> **DATASET EXTRACT**
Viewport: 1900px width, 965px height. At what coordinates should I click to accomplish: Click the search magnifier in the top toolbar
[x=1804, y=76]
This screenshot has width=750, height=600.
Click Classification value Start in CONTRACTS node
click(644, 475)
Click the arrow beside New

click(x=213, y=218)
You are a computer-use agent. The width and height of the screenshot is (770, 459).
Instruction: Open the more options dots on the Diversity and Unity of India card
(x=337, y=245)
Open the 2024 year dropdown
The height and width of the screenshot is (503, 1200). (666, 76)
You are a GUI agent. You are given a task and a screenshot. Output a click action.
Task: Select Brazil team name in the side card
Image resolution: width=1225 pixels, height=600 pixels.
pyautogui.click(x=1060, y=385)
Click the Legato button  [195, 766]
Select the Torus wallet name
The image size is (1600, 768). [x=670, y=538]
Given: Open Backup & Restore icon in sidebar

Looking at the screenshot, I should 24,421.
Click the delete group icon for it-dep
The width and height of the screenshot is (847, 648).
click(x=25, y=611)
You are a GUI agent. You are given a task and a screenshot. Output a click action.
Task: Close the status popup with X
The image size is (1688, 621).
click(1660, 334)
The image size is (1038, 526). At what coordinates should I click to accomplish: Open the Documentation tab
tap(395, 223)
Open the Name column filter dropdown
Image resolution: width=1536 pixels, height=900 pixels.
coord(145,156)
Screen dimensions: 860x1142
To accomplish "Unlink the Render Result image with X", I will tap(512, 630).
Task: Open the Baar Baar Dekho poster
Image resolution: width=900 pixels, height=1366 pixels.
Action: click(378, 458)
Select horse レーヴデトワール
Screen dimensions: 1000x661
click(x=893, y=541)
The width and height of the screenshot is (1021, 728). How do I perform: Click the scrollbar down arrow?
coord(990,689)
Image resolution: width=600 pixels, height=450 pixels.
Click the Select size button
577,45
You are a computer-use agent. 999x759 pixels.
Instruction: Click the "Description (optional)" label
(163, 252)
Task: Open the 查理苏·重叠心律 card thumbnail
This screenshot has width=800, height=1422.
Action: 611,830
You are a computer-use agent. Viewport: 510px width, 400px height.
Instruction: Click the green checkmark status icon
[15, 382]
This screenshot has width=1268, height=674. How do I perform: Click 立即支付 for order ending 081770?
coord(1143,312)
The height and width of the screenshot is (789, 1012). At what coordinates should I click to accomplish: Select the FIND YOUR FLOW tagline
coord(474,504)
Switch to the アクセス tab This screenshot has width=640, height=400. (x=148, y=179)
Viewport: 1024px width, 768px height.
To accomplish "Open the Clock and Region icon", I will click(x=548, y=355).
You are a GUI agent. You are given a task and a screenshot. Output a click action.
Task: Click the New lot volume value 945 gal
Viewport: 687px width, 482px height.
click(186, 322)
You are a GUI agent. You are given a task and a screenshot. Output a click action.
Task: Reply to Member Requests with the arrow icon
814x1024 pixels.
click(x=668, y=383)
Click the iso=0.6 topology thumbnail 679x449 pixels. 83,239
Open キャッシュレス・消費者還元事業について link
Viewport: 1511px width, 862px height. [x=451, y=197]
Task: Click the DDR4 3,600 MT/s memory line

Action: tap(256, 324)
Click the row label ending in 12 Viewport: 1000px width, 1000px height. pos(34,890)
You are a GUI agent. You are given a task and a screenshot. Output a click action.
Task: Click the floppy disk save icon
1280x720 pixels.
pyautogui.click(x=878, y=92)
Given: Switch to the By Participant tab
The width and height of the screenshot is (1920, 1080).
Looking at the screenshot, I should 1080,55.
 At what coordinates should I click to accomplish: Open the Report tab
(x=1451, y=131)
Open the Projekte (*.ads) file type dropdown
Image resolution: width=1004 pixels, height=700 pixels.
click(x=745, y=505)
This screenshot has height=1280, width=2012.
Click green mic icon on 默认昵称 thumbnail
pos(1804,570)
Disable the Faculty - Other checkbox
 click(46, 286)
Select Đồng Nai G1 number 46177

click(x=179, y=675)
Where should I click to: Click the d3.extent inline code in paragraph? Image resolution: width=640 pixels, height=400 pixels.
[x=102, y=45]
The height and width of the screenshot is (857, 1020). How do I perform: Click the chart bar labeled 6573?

> **WHAT TO DO**
Please copy the material verbatim, starting with the line that contains "the Report tab" and going on through the line that contains "[x=102, y=45]".

> **FINAL RESULT**
 At what coordinates should I click to accomplish: Open the Report tab
(x=1451, y=131)
Open the Projekte (*.ads) file type dropdown
Image resolution: width=1004 pixels, height=700 pixels.
click(x=745, y=505)
This screenshot has height=1280, width=2012.
Click green mic icon on 默认昵称 thumbnail
pos(1804,570)
Disable the Faculty - Other checkbox
 click(46, 286)
Select Đồng Nai G1 number 46177

click(x=179, y=675)
Where should I click to: Click the d3.extent inline code in paragraph? Image resolution: width=640 pixels, height=400 pixels.
[x=102, y=45]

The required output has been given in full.